The dawn assault triggered an hours-long battle with local guards, drawing in US forces to assist the Afghan troops.
Nine people were also wounded in the attack, according to Attahullah Khogyani, the provincial governor's spokesman.
No one immediately claimed the attack but the Taliban and the Islamic State group are active in eastern Afghanistan, especially in Nangarhar.
The two groups have been carrying out near-daily attacks across Afghanistan in recent years, mainly targeting the government and Afghan security forces and causing staggering casualties, including among civilians.
The attacks have continued despite stepped-up US efforts to find a negotiated resolution of the 17-year war, America's longest.
Wednesday's attack began at around 5am and five attackers were involved, Mr Khogyani said. Two of them detonated their explosives, blowing themselves up, while the remaining three were killed in the shooting.

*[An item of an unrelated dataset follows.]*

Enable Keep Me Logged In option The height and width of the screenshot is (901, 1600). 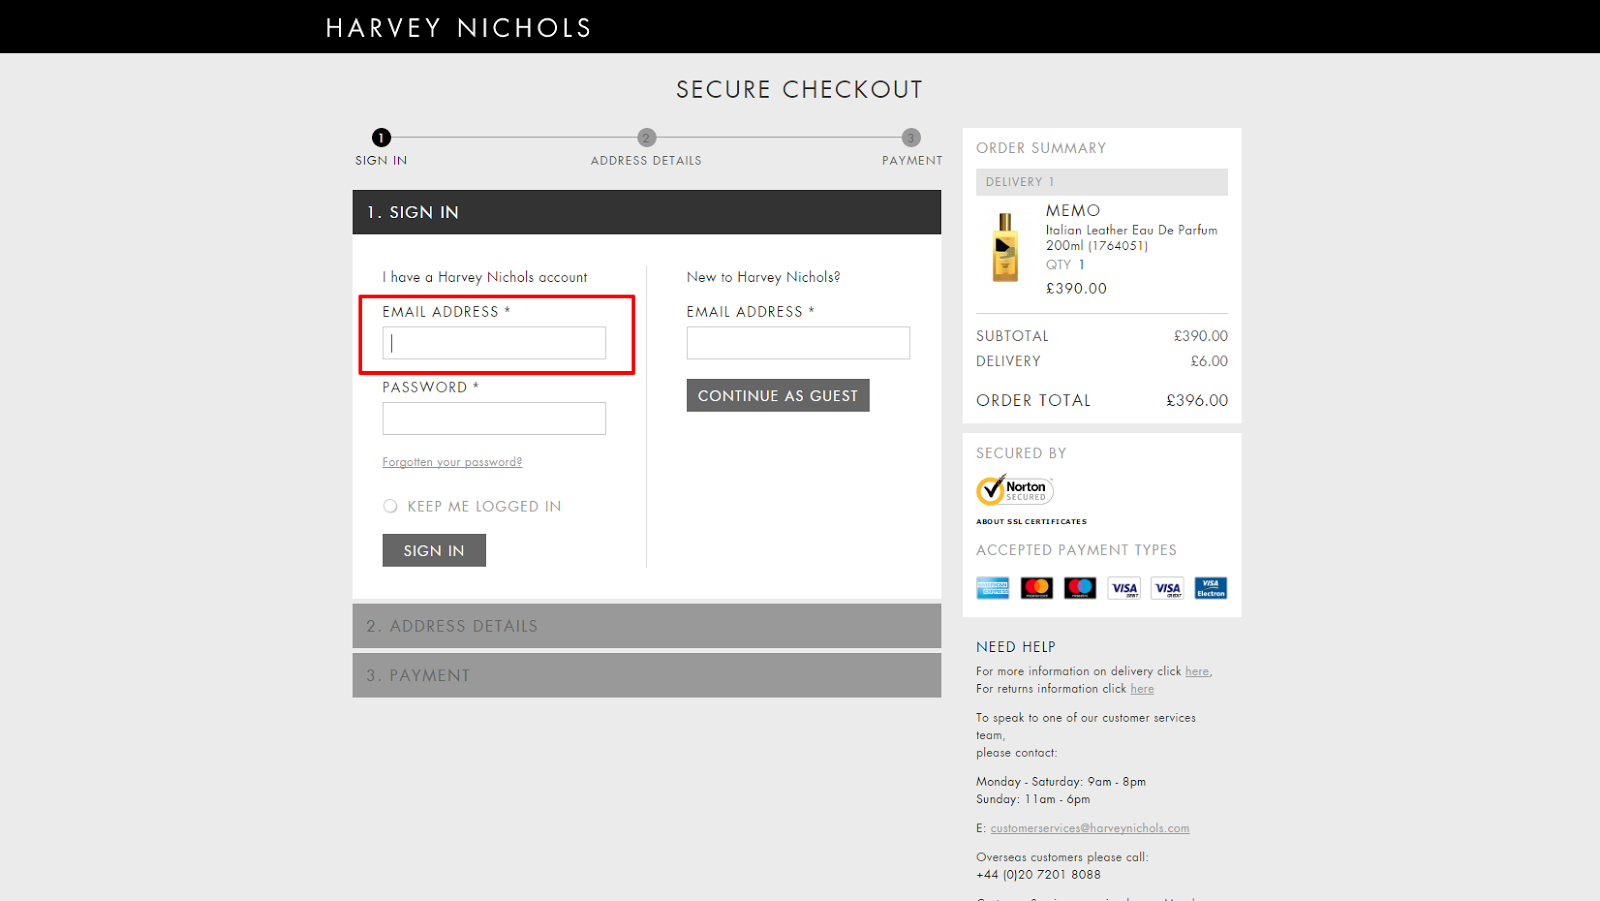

The attackers were on foot and after setting off suicide blasts at the company gates, the others stormed in, triggering a battle that drew US forces to the scene, according to General Ghulam Sanayee Stanikzai, the provincial police chief.
"US forces are supporting Afghan forces in securing the area now," Gen Stanikzai later said.
As the attack unfolded, President Ashraf Ghani arrived for a visit to neighbouring Kunar province to inaugurate an administrative health complex and to lay the cornerstone of a 200-bed hospital.
It was unclear why the construction company, called MQ, was targeted.
Over the weekend, the Taliban targeted an Afghan army unit at its camp in southern Helmand province, killing at least 23 troops and wounding more than 20 others.
That attack began on Friday and ended 40 hours later on Saturday evening.
The Taliban claimed the Helmand attack, which came as insurgents were meeting a US peace envoy in Qatar for talks.